ベトナムは投資先としてのポテンシャルが高く、労働集約型産業からの需要も高い国です。ただし、インフラの未整備や制度については課題も多いでしょう。もともと労働集約型産業であるアパレルや靴などの外資企業が多く参入していましたが、2000年代後半になるとサムスンやLGをはじめとする韓国企業の進出により、エレクトロニクス関連の製品の輸出が増大しています。

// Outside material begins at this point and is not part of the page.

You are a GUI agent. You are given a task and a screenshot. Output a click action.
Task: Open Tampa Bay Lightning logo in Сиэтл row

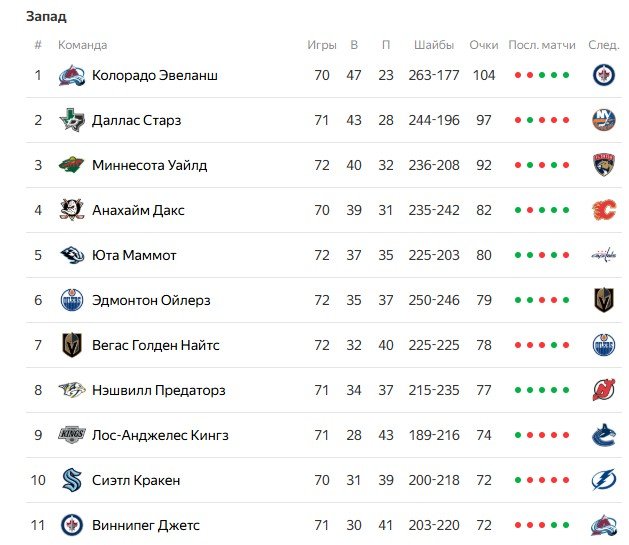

高度な産業を育成するためにはベトナムでも今後はワーカークラスの人材だけでなく、マネージャークラスの人材の育成などを通じてより高付加価値の創出が目標となります。成長率を武器にして外資を算入するだけでなく、外資企業から技術移転することで地場産業の育成を目指すなど生産性の改善も求められます。生産労働人口の減少が問題視される日本企業にとってもベトナムへの投資は魅力的といえるでしょう。